Although attempts were made during the previous government to establish that she had died, current investigations have conclusively overturned that narrative, the Deputy Minister stated.
Responding to a question raised by MP Mujibur Rahman, the Deputy Minister said there is strong suspicion that Sarah Jasmine fled Sri Lanka, and that steps will be taken to obtain an open warrant for her arrest if required.
While there is no official confirmation so far that she is residing in India, deep and continuous investigations are ongoing into her whereabouts, he added.
Deputy Minister Wijepala further emphasised that the new government is paying special attention to whether a political or other conspiracy lay behind the Easter Sunday attacks.
“A very deep investigation is currently underway. Certain sensitive information cannot be disclosed to Parliament at this stage as it could obstruct ongoing investigations,” he stressed.

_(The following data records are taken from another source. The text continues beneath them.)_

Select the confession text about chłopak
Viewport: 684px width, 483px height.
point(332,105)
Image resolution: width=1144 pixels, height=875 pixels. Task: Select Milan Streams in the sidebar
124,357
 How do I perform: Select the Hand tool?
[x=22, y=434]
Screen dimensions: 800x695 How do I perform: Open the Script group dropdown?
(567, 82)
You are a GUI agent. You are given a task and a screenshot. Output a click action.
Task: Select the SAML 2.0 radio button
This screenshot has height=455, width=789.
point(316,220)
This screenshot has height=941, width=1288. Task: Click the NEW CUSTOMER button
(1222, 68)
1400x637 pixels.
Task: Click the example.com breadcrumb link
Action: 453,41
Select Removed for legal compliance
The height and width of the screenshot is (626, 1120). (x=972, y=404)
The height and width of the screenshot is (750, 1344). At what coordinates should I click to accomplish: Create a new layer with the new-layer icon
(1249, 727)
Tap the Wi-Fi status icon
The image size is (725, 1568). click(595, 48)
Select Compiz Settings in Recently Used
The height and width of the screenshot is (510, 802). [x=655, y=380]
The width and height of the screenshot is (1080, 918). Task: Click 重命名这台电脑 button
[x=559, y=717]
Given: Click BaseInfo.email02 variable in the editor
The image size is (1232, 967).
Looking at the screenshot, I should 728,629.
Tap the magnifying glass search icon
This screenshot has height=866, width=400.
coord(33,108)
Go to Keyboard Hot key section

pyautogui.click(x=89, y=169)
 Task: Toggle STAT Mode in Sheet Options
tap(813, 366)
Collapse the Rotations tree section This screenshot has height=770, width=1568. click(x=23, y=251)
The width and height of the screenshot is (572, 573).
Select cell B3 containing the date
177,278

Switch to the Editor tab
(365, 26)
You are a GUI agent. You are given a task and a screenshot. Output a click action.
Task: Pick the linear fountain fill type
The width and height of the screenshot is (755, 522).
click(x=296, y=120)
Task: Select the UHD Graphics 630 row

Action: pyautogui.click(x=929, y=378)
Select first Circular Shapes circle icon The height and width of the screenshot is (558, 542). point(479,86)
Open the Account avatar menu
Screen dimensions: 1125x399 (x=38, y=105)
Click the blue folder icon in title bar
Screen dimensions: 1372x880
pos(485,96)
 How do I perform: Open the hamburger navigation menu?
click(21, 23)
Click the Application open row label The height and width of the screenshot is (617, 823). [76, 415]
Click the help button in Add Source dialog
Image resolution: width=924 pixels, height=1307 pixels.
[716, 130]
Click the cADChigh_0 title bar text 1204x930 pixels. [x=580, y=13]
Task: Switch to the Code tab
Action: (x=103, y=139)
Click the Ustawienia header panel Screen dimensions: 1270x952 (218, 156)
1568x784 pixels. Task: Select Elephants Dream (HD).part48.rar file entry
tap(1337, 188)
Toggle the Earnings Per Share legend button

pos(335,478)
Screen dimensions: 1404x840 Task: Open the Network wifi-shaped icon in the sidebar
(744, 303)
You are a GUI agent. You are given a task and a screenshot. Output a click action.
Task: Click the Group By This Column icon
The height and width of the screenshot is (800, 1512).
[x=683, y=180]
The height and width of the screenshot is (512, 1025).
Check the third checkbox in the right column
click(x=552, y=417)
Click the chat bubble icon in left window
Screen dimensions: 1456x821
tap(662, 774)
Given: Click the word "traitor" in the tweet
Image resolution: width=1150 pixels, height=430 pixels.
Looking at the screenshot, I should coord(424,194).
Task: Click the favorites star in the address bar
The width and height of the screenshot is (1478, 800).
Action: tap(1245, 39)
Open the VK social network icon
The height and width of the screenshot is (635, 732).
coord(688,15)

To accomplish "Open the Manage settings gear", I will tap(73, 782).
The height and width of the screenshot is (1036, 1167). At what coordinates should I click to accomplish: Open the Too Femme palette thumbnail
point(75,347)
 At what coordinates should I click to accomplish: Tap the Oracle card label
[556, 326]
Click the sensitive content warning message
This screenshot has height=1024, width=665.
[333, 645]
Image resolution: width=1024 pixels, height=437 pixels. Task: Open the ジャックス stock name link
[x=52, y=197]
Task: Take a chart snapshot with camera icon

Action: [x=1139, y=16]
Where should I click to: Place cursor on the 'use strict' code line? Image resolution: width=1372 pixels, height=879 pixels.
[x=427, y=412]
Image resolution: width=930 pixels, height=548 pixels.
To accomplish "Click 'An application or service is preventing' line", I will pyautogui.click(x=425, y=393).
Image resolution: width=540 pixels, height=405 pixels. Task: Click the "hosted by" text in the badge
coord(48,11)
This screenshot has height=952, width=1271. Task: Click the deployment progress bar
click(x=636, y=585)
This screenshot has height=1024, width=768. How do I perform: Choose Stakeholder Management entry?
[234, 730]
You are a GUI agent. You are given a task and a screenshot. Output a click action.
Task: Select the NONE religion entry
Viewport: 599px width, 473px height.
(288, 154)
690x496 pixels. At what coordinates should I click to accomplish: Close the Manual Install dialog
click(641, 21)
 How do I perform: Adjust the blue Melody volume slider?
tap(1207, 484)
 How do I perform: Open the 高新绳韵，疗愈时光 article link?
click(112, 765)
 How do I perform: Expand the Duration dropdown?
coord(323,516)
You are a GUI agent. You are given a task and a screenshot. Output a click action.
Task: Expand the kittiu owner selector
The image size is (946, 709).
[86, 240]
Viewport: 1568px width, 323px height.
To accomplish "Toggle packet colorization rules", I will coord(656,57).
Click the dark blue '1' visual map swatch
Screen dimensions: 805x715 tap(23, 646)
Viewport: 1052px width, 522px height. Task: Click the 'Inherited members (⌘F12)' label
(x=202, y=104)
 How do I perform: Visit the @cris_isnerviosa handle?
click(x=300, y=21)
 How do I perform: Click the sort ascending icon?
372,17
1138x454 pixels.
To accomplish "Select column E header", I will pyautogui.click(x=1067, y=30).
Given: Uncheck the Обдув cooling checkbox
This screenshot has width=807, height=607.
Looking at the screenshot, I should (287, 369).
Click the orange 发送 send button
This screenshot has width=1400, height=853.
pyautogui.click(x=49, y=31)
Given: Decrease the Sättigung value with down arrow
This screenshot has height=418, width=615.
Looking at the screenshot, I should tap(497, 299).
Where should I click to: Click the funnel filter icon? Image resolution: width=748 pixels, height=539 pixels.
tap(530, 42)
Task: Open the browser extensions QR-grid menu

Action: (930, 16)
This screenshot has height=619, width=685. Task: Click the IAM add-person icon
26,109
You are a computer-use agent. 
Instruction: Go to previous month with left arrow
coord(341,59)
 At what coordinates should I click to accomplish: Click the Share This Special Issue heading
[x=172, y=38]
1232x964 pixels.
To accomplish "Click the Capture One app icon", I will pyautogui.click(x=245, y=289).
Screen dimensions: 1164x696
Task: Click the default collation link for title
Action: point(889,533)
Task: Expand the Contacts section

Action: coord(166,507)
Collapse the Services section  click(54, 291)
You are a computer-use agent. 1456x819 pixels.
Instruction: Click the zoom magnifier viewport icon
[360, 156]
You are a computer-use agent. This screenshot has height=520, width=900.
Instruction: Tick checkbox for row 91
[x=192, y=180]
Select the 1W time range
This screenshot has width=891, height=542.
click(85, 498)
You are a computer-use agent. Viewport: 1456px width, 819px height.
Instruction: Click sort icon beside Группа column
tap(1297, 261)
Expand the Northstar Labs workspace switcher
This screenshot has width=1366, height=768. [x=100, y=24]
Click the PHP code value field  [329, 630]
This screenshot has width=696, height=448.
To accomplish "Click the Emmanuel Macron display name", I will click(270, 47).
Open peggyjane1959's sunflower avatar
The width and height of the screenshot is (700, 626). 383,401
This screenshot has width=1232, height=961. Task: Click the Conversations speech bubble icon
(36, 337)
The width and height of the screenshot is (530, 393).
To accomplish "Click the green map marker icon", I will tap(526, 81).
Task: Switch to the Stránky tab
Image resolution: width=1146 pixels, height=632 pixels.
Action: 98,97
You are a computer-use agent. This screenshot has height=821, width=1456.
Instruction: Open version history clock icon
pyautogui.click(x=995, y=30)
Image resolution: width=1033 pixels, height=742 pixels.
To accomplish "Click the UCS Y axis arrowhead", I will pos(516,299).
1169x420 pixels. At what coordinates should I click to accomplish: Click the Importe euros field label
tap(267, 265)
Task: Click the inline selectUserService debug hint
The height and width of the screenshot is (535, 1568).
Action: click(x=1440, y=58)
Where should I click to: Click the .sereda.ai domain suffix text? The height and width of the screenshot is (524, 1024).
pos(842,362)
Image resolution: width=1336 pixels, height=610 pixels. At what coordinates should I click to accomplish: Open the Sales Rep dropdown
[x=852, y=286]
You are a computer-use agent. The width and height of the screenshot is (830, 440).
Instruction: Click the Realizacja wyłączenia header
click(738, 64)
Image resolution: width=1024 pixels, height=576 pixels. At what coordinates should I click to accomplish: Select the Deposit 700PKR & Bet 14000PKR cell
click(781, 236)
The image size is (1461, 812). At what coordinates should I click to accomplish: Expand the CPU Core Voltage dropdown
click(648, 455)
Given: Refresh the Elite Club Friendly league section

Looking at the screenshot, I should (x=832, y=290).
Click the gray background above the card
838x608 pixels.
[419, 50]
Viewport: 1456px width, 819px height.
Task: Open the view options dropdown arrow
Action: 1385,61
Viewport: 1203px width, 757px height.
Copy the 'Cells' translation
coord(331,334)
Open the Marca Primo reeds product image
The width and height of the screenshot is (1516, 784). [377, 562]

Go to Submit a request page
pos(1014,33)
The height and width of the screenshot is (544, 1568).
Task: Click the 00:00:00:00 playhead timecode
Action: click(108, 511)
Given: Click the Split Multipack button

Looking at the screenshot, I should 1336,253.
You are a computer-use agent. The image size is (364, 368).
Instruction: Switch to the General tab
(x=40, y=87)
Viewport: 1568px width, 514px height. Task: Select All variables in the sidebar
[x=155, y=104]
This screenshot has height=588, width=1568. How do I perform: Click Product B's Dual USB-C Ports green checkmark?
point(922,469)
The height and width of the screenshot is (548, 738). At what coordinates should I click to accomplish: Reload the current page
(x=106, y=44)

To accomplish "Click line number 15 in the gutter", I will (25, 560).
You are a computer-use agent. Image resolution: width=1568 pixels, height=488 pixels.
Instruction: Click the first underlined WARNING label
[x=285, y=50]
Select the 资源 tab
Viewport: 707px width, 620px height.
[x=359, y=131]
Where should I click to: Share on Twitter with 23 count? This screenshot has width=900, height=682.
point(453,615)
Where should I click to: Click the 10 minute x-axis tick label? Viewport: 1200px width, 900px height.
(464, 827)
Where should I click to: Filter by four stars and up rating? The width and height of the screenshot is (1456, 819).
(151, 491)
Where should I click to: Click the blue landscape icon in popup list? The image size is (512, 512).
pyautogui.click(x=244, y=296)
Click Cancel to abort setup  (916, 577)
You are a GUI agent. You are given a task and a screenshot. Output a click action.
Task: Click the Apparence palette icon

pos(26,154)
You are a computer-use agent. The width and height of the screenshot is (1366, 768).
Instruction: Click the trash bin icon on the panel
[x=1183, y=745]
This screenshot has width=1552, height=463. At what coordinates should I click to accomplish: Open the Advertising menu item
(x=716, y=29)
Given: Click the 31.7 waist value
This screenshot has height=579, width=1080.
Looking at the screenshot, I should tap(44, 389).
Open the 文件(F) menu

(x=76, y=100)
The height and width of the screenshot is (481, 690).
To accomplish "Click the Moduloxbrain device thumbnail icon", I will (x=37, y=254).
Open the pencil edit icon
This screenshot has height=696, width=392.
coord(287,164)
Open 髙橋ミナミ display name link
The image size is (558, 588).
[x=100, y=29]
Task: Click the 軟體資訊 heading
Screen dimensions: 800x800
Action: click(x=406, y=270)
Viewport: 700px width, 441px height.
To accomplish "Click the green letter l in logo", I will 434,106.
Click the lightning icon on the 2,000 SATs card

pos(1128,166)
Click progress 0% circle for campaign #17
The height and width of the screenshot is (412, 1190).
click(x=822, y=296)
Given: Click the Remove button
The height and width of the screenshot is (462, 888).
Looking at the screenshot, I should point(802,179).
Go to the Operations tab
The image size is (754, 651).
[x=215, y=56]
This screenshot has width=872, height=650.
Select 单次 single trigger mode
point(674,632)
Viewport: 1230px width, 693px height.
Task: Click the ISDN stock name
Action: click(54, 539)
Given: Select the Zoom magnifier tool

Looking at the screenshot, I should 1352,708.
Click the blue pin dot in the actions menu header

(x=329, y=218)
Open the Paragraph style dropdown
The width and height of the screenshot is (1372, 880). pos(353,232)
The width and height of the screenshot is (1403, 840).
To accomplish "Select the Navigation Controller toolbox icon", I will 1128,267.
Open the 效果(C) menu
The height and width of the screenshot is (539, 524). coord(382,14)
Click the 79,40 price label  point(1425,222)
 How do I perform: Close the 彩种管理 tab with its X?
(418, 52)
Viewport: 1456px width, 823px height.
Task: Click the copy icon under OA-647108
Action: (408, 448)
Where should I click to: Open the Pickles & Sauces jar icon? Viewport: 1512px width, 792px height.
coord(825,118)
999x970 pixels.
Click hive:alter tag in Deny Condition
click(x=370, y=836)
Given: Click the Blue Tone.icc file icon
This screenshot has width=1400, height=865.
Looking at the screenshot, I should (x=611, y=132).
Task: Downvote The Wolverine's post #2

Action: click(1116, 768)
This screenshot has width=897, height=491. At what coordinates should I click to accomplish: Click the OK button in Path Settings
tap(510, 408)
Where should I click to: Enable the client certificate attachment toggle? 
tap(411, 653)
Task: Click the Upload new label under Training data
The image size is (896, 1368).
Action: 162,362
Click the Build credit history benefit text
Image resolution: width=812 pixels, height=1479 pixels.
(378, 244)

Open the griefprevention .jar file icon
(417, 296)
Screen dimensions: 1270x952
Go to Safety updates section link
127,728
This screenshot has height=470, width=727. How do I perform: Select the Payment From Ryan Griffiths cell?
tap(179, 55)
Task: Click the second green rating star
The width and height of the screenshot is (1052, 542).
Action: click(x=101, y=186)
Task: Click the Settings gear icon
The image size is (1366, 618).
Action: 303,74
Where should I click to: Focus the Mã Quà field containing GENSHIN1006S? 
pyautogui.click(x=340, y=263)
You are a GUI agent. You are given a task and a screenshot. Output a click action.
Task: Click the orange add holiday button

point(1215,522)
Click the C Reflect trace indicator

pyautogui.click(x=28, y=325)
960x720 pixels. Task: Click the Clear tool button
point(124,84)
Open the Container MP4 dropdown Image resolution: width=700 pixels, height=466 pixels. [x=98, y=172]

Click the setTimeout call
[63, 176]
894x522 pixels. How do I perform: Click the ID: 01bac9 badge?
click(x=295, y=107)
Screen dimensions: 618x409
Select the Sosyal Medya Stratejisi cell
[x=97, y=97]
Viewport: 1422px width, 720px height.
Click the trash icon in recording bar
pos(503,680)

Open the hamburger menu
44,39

Speaking during the debate, MP Mujibur Rahman claimed that even the current Minister Nalinda Jayatissa, when he was in the opposition, had stated that Sarah Jasmine was in India. He questioned why, if the government is taking steps to bring back underworld figures living abroad, similar urgent action has not been taken to secure an open warrant against Sarah Jasmine.
In response, Deputy Minister Wijepala reiterated that the government will not hesitate to take legal action or seek warrants when and if required.
Sarah Jasmine: Who Helped Her Escape – and Why the Questions Are Being Asked Only Now?
If Sarah Jasmine is not dead, as Parliament has now been officially informed, then Sri Lanka is confronting a far more disturbing question than her mere whereabouts.
Who helped her escape Sri Lanka after the Easter Sunday attacks?
This was not a minor administrative failure. Sarah Jasmine was not an ordinary suspect. She was a central operative linked directly to Zahran Hashim’s inner circle. Airports, ports, immigration controls, intelligence units, and law enforcement agencies were on high alert in the aftermath of the attacks. And yet, she appears to have vanished—cleanly, quietly, and efficiently.
Such an escape does not happen without assistance.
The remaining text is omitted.